Mr Bush said the prisons were a vital tool in the war on terror and that intelligence gathered had saved lives.

He added that the CIA treated detainees humanely and did not use torture.

He said all suspects would be afforded protection under the Geneva Conventions.

Mr Bush said the CIA had used an "alternative set of procedures", agreed with the justice department, once suspects had stopped talking.

But he said: "The US does not torture. I have not authorised it and I will not."

Quite so. The CIA treats detainees so humanely that it has been known to abduct them off the street in broad daylight and then fly them to a country which is more than happy to practice torture on their behalf.

As for the "alternative set of procedures", well, they're known to include waterboarding. Other delightful humane practices which the CIA use are:

4. Long Time Standing: This technique is described as among the most effective. Prisoners are forced to stand, handcuffed and with their feet shackled to an eye bolt in the floor for more than 40 hours. Exhaustion and sleep deprivation are effective in yielding confessions.

5. The Cold Cell: The prisoner is left to stand naked in a cell kept near 50 degrees. Throughout the time in the cell the prisoner is doused with cold water.

This is without going into other techniques which were authorized for use by a certain Donald Rumsfeld.
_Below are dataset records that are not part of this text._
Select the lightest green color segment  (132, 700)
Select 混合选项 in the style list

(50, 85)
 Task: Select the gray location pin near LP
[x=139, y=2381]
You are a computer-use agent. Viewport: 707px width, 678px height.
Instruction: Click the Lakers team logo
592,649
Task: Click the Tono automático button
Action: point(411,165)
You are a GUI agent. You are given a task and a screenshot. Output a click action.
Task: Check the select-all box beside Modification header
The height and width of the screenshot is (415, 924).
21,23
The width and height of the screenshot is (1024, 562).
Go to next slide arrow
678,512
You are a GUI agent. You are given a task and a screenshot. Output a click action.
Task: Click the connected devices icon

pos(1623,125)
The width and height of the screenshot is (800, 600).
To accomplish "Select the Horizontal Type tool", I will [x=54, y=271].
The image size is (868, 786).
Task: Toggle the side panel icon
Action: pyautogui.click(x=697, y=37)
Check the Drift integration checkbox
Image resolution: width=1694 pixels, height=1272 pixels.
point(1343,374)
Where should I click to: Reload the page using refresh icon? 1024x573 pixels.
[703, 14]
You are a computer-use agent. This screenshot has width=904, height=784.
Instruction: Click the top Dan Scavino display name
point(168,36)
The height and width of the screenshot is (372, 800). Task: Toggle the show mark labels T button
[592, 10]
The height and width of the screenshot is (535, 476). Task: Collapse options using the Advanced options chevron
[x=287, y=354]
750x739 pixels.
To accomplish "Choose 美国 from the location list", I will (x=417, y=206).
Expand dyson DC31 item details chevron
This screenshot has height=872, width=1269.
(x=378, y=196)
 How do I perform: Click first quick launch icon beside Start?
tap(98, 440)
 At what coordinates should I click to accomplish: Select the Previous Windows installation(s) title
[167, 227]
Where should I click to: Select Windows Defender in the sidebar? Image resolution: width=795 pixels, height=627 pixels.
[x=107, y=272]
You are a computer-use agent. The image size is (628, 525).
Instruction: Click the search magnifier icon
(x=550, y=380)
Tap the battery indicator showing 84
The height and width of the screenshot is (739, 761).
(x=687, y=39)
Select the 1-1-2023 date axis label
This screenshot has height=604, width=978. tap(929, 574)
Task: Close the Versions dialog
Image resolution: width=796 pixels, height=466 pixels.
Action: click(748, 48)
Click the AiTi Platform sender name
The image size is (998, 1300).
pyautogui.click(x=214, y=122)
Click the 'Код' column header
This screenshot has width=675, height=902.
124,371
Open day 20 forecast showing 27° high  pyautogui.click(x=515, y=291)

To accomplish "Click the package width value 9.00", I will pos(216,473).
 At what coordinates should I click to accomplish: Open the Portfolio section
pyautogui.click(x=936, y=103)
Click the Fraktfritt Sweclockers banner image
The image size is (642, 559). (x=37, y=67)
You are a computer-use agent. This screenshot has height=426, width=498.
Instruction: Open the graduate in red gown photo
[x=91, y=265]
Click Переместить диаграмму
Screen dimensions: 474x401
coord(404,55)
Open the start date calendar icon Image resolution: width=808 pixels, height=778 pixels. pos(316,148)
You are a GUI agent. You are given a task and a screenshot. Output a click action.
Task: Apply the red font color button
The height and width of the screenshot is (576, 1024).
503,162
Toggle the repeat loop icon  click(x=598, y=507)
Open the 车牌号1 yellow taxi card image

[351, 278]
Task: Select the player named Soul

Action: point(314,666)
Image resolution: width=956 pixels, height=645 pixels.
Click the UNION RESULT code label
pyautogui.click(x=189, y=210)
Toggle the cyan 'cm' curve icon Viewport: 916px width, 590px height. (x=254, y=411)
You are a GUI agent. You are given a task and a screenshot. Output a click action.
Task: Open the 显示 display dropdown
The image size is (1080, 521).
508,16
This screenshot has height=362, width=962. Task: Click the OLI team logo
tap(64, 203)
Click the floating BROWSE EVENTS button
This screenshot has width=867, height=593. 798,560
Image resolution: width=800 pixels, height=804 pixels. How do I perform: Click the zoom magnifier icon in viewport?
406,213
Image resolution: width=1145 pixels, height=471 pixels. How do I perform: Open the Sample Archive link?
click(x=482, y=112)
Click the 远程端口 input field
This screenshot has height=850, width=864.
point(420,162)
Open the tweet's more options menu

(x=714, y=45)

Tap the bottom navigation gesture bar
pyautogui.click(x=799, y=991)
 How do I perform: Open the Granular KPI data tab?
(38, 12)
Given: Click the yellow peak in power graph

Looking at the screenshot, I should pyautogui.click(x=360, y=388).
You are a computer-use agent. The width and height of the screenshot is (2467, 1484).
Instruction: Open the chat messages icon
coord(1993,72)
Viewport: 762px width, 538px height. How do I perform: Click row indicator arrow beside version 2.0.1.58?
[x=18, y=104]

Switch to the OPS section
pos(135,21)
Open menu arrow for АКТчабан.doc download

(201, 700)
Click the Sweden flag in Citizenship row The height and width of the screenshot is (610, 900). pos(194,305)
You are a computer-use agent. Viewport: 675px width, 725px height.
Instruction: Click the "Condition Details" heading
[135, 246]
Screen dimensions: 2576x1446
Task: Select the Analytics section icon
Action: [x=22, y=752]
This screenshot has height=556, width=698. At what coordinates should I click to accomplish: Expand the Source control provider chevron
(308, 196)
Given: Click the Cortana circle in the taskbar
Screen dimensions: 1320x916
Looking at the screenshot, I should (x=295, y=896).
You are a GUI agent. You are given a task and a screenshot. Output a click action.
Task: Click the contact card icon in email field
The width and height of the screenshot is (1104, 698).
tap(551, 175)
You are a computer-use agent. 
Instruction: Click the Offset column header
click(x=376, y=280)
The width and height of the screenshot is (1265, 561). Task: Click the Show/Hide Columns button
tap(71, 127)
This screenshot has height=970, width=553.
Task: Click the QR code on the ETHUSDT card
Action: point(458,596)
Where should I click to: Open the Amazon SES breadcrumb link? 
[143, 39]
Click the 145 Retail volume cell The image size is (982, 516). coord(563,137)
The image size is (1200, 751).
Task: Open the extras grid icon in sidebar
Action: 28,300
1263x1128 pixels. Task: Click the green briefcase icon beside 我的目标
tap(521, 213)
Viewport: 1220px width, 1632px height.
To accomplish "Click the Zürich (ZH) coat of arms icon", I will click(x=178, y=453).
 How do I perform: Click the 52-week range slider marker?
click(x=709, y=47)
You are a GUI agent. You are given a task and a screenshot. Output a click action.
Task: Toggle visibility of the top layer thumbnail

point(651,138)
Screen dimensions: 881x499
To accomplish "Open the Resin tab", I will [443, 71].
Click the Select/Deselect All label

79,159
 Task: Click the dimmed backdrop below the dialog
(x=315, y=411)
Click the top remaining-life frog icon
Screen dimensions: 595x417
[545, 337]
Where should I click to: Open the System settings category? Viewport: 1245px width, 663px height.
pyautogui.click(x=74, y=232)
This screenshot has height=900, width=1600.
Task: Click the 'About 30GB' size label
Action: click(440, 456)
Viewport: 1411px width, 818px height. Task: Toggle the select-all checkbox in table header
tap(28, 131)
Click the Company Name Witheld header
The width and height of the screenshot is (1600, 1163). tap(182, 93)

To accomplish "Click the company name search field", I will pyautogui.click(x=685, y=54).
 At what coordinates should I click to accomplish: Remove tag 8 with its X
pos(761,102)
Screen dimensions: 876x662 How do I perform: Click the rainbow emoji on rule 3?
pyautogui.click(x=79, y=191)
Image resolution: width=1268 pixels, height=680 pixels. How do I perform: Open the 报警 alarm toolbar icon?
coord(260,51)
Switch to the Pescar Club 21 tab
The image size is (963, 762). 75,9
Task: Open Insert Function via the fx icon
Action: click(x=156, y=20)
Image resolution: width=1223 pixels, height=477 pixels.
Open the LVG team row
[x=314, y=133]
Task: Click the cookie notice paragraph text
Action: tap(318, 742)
The signing of that memo led directly to the abuse of detainees at Abu Ghraib.

Is Bush lying when he said that he has never authorised torture? Possibly not. He got Donald Rumsfeld to do that for him. He did however reserve the right to suspend the Geneva Conventions at any time. One memo which Bush certainly did see was written by Jay Bybee, later made a federal judge, which argued that torture and even killing of suspects was permissible if it would protect US security.

Has anyone else directly lied about the existence of these secret prisons? Condoleezza Rice was incredibly careful back in December when the row over extraordinary rendition was at its height to neither confirm or deny that these black holes existed. She did however tell a huge porker when she said that:

"The United States does not transport, and has not transported, detainees from one country to another for the purpose of interrogation using torture."

Similarly, British officials have been careful not to confirm the existence of secret prisons, or that they knew anything at all full stop about rendition flights coming through the UK. This is the ask no questions tell no lies form of defense; they didn't tell (although it's increasingly obvious that the security services know all too well what was and is going on, as the CIA pools its intelligence with both MI5 and 6. Whether they told ministers or not is something we'll probably not know until those likely to have been informed leave office.) and we didn't ask.

This is the reality behind the war on terror. We're told repeatedly that whoever it is we're fighting against are inhumane barbarians who love death while we love life. The truth is that we've been lied to and told misinformation time after time after time. In secret prisons terrorist suspects were tortured by the CIA; some of them were guilty of only being in the wrong place at the wrong time. Others were transported by CIA agents to countries where the authorities there carried out the torture for them. Call it outsourcing. All businesses do it now, and the US government is certainly a business.

Now that we've been told the truth, is anything or everything going to change? Err, no. In fact, the Bush administration plans to ignore the previous supreme court ruling and go ahead with military tribunals in Guantanamo Bay anyway. Why you ask? Well, they can hardly try them in a US court room when they've been tortured, can they? The evidence would be thrown out. Hence the cycle of idiocy and abuse continues. And we're all complicit.